Le DOJ affirme que le système HealthSplash de Blackman a généré de fausses ordonnances et prescriptions médicales afin d’étayer des demandes de remboursement au titre de Medicare. Les procureurs soutiennent que cette méthode aurait permis d’obtenir d’importants remboursements en produisant une documentation présentée comme cliniquement valide.

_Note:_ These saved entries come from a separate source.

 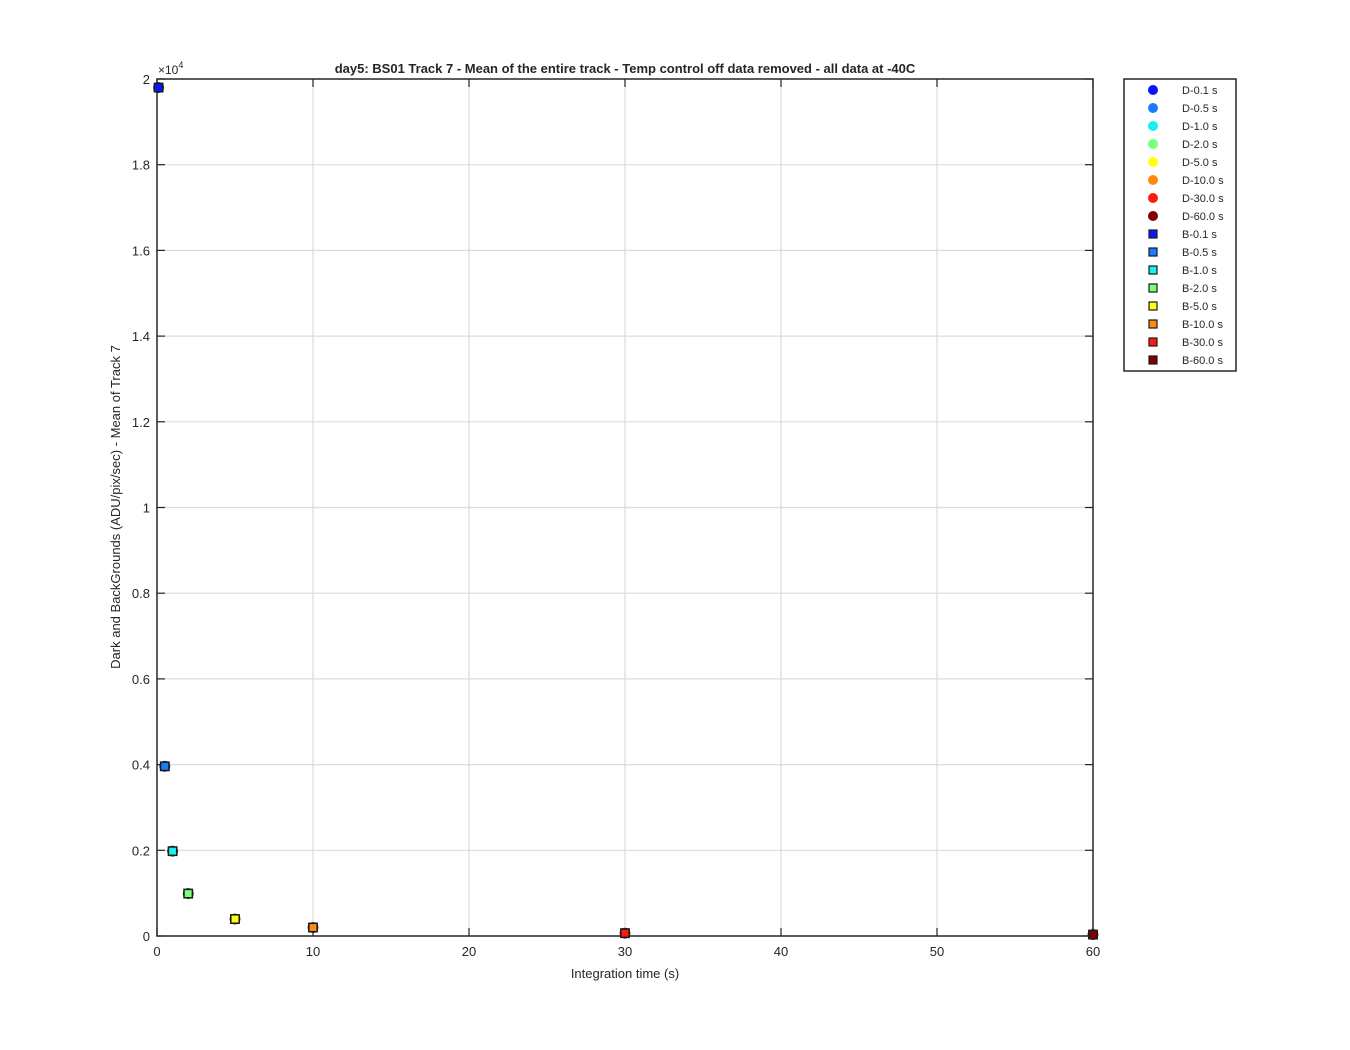 What do you see at coordinates (1203, 181) in the screenshot?
I see `legend-label: D-10.0 s` at bounding box center [1203, 181].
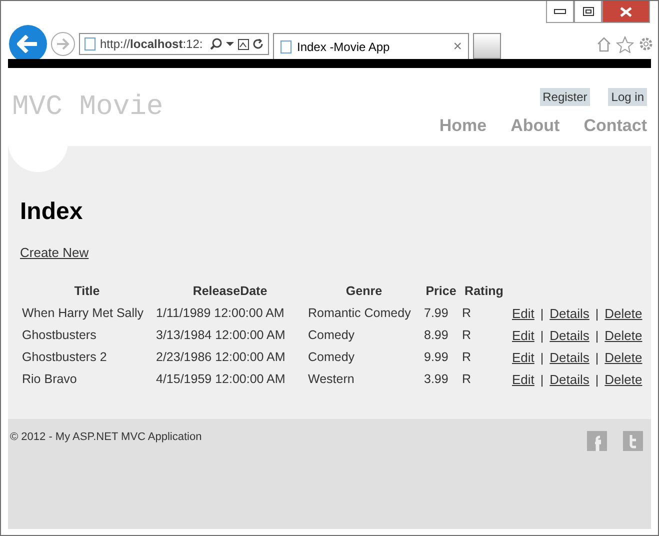 Image resolution: width=659 pixels, height=536 pixels. What do you see at coordinates (487, 46) in the screenshot?
I see `new-tab-button` at bounding box center [487, 46].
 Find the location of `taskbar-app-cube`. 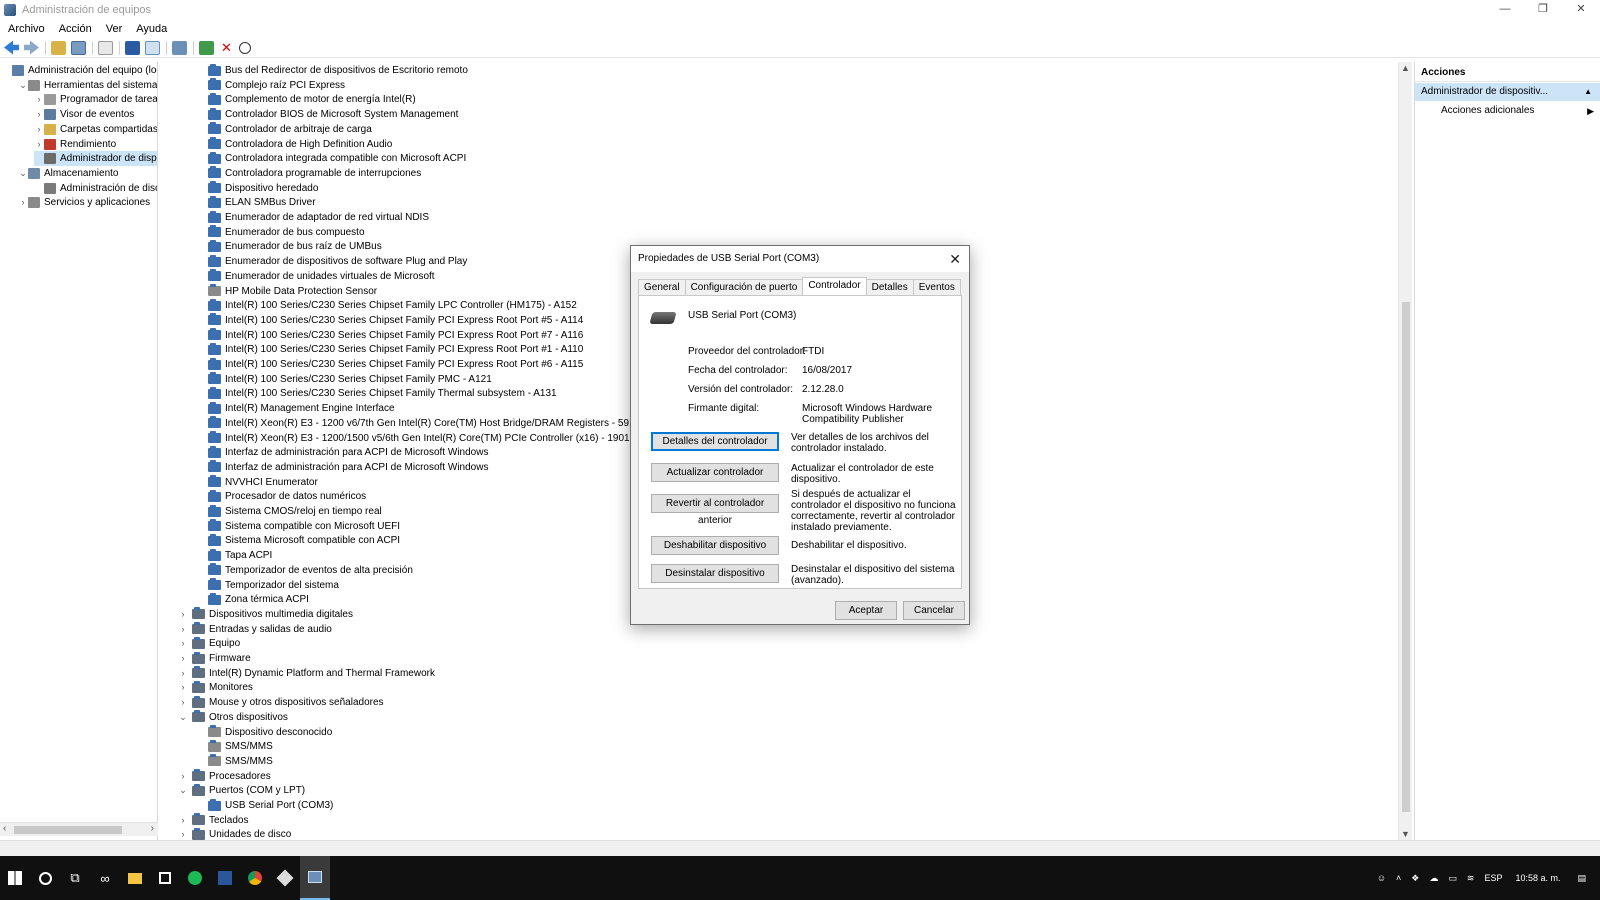

taskbar-app-cube is located at coordinates (285, 878).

Dans l’affaire HealthSplash, le Département de la Justice (DOJ) décrit un modèle de fraude centré sur les documents qui déclenchent le paiement. Selon les procureurs, la plateforme logicielle aurait produit de fausses ordonnances et prescriptions émises par des médecins, puis ces pièces auraient été utilisées pour obtenir des remboursements auprès de Medicare et d’autres programmes fédéraux de santé. Plutôt que de s’appuyer uniquement sur l’usurpation classique d’identité, le schéma allégué aurait exploité la technologie pour fabriquer la « piste documentaire » nécessaire afin de rendre les soumissions plausibles. En substituant des autorisations médicales inventées aux validations réelles, le stratagème aurait transformé des étapes normalement administratives en mécanisme de fraude au remboursement. Le DOJ ajoute que le dispositif aurait également contraint des bénéficiaires vulnérables à acheter du matériel médical inutile, reliant ainsi la falsification de documents à des préjudices concrets pour les consommateurs. La façon dont le gouvernement présente l’affaire souligne un risque croissant pour la conformité et la protection des consommateurs : lorsque des systèmes produisent des sorties automatisées traitées comme des décisions médicales, des fraudeurs peuvent amplifier la fraude en générant en masse des éléments matériels convaincants. La condamnation témoigne de l’attention accrue des autorités sur les fraudes sanitaires qui combinent administration, ciblage de patients et recherche de remboursement. Elle montre que la génération automatisée de justificatifs, semblable à un processus « workflow/IA », peut devenir un outil du crime lorsqu’elle repose sur des validations cliniques fabriquées.